CSE 512: Distributed Database Systems
[Fall 2020][Spring 2020][Fall 2019][Spring 2019][Fall 2018][Spring 2018][Fall 2017][Fall 2016]

The course touches upon the following main topics: distributed database architectures, distributed data storage and indexing, distributed query processing/optimization, concurrency control in distributed database systems, replicated data management, and reliability in distributed databases. Note that the teaching style in this course is not only lecture-based. Students need to do the necessary reading before class and come prepared to participate in in-class discussions. A group project represents the biggest chunk of this course – where students need to build a complete system prototype that extends the functionality of a distributed data management system in order to support a new application. In the project, students will also write a technical report that describes and experimentally evaluates the built system.


CSE 412: Database Management
[Spring 2020][Spring 2019][Spring 2018]

Database systems are used to provide convenient access to disk-resident data through efficient query processing, indexing structures, concurrency control, and recovery. In general, database systems used to be a place for data to stay in peace and wait for external access. This course is deemed an introduction to the database systems world. More specifically, this course will touch upon the following main topics: database design/modeling, data storage and indexing, query processing/optimization, transaction management, database security, and data analytics. The ultimate goal is to master skills in data modeling and extract information stored in a database using existing database management system (abbr.
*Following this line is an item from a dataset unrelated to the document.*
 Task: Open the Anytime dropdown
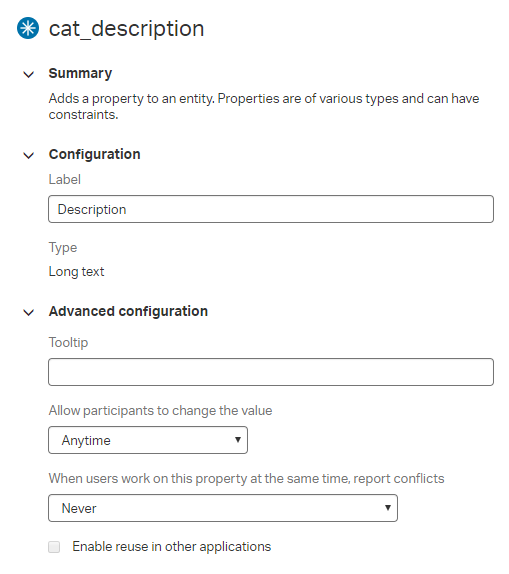pyautogui.click(x=148, y=440)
DBMS). Course participants will learn definitions of terms and understand the DBMS milieu. By the end of this course, students should learn the following: (1) Create an efficient relational data model that fits the database application needs. (2) Create a database, store it on a computer server, and load data into it. (3) Write SQL (i.e., language to access databases) programs to issue queries over the database to read, edit, analyze, and summarize data. (4) Create a backup of your database and safely migrate the database to another computer server.
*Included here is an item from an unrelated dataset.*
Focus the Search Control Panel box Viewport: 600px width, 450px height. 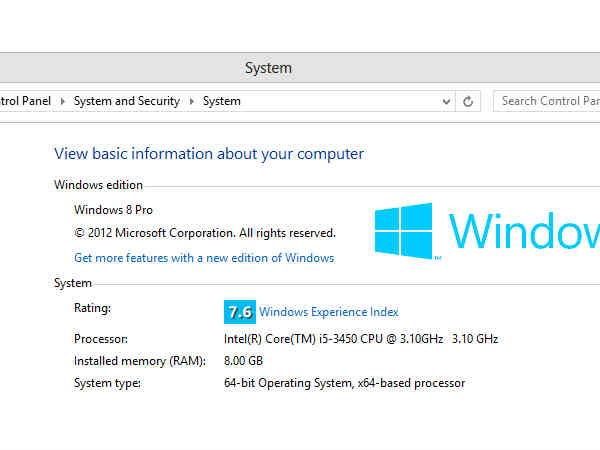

CSE 511: Data Processing at Scale
Database systems are used to provide convenient access to disk-resident data through efficient query processing, indexing structures, concurrency control, and recovery. This course delves into new frameworks for processing and generating large-scale datasets with parallel and distributed algorithms, covering the design, deployment and use of state-of-the-art data processing systems, which provide scalable access to data. Specific topics covered include: Scalable query processing, Indexing structures, Distributed database design, Parallel query execution, Data management in cloud computing environments, CAP theorem, Data management in Map/Reduce and Apache Spark, and NoSQL database systems


CSE 591: Advanced Data Systems
The course is organized as series of seminars presented by the instructor and students. The instructor will present the state-of-the-art techniques for various advanced database topics. Each student is expected to present two to three papers in a certain topic. Other students are expected to submit a half-page summary that highlights the merits and challenges of the presented papers after attending the seminar. Each student will be asked to choose a certain topic and provide: (1) a survey report that summarizes the state-of-the art techniques of the chosen topic, and (2) a term-long project that can be done in a group of two. The project will involve implementing some of the techniques covered in class with some modifications to them, or performing comparative studies between alternative techniques. A good project would possibly result in writing a publishable paper.